SantéLe laser pour arrêter de fumer? Gare à l’enfumage!
Les médecins et autorités français mettent en garde contre une nouvelle méthode prétendument miracle pour en finir avec le tabac, qui n’est pas validée scientifiquement. Et qui coûte cher.
Avec le laser, «arrêtez de fumer en une séance», «taux de réussite de 85%»: ces promesses alléchantes – quitte à débourser entre 150 et 250 euros en moyenne par séance – fourmillent sur internet en France. Des promesses d’autant plus alléchantes qu’elles manient habilement un lexique évocateur de la médecine: «cabinets», «thérapeutes», «traitement»… Mais attention, cette technique n’est pas validée scientifiquement, préviennent médecins et autorités.
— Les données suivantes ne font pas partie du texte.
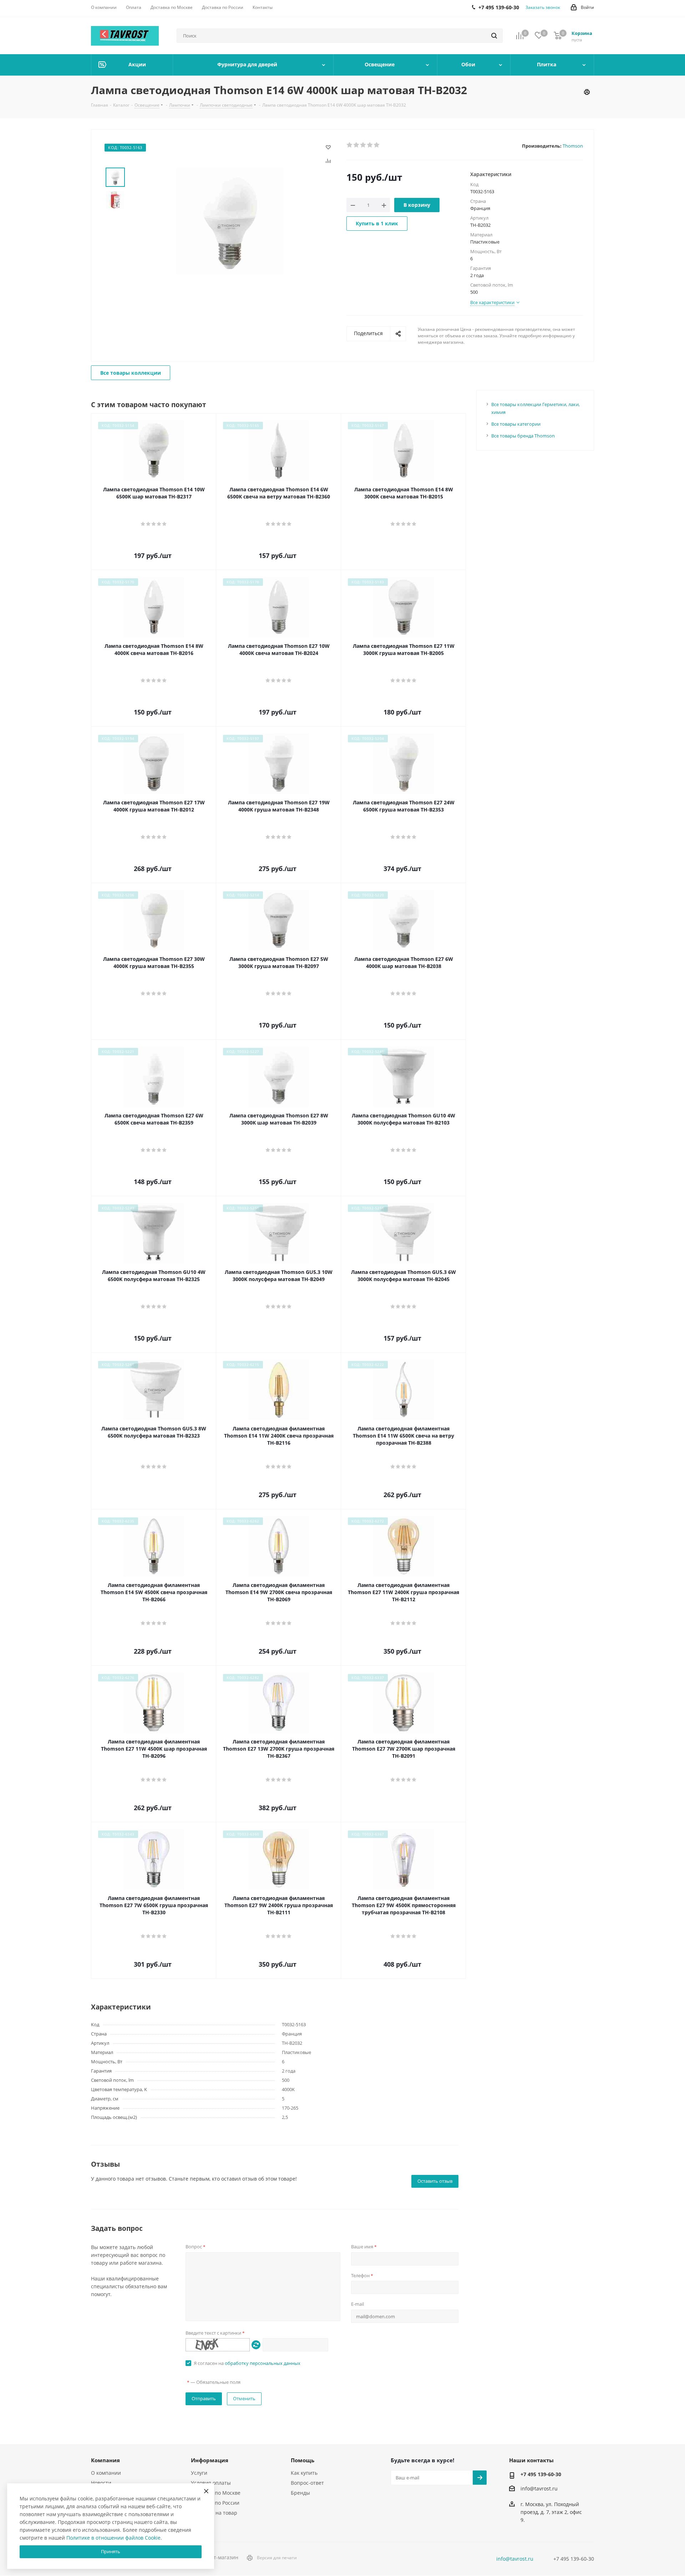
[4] (370, 145)
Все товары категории (516, 424)
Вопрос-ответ (307, 2482)
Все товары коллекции (130, 372)
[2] (356, 145)
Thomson (573, 146)
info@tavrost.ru (539, 2488)
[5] (377, 145)
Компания (105, 2460)
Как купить (304, 2472)
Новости (101, 2482)
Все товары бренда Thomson (523, 435)
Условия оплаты (211, 2482)
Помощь (302, 2460)
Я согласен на (247, 2363)
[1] (349, 145)
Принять (110, 2551)
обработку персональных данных (262, 2363)
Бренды (300, 2492)
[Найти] (494, 36)
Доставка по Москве (215, 2492)
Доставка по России (215, 2502)
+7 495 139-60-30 (541, 2474)
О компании (106, 2472)
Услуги (199, 2472)
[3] (363, 145)
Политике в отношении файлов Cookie (113, 2537)
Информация (209, 2460)
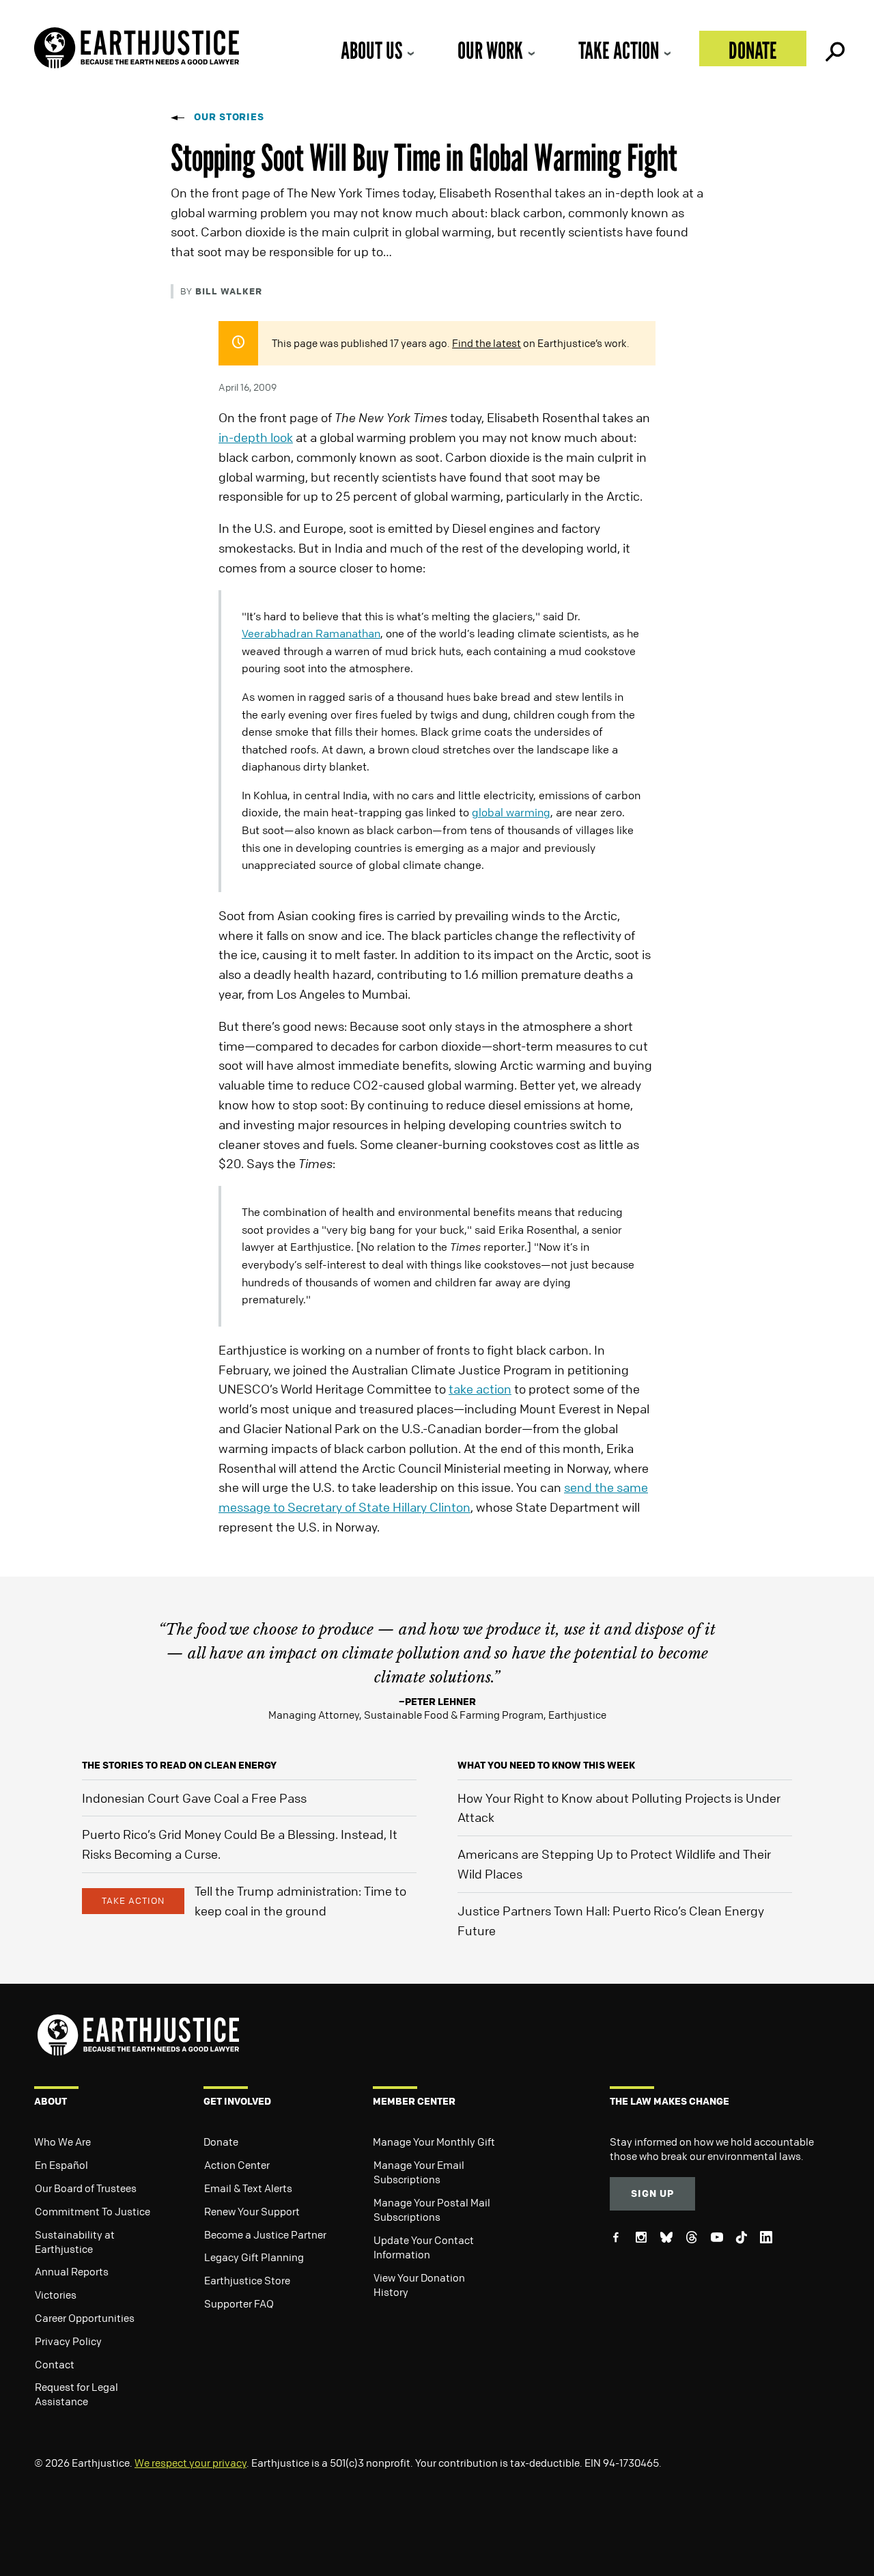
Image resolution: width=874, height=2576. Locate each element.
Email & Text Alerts (248, 2188)
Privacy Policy (68, 2341)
«Garantie 1 an & sans prise de poids», promet le site d’un important réseau de «centres laser antitabac». Selon ses promoteurs, le «laser doux» stimule des points sur le pavillon de l’oreille, une action censée couper le besoin de nicotine. Une technique dérivée de l’acupuncture. «Je supprime le besoin physique de fumer», assure Hakima Koné, gérante d’un centre laser parisien. Il faut être très motivé et elle «n’est pas magicienne», mais elle assure qu’il n’y a pas de méthode «qui fonctionne aussi bien». Une méthode «clairement» prouvée scientifiquement, selon elle.
Méthode critiquée depuis 2007
«Les fumeurs peuvent être en grande difficulté quand ils ont déjà essayé d’arrêter plusieurs fois et tomber dans la trappe très facilement», explique Daniel Thomas, ex-chef du service de cardiologie de l’hôpital parisien de la Pitié-Salpêtrière, porte-parole de la Société francophone de tabacologie. Le «laser ne fait pas partie des méthodes validées et qui ont prouvé leur efficacité pour le sevrage du tabac», confirme-t-on sur le site officiel «Tabac-Info-Service».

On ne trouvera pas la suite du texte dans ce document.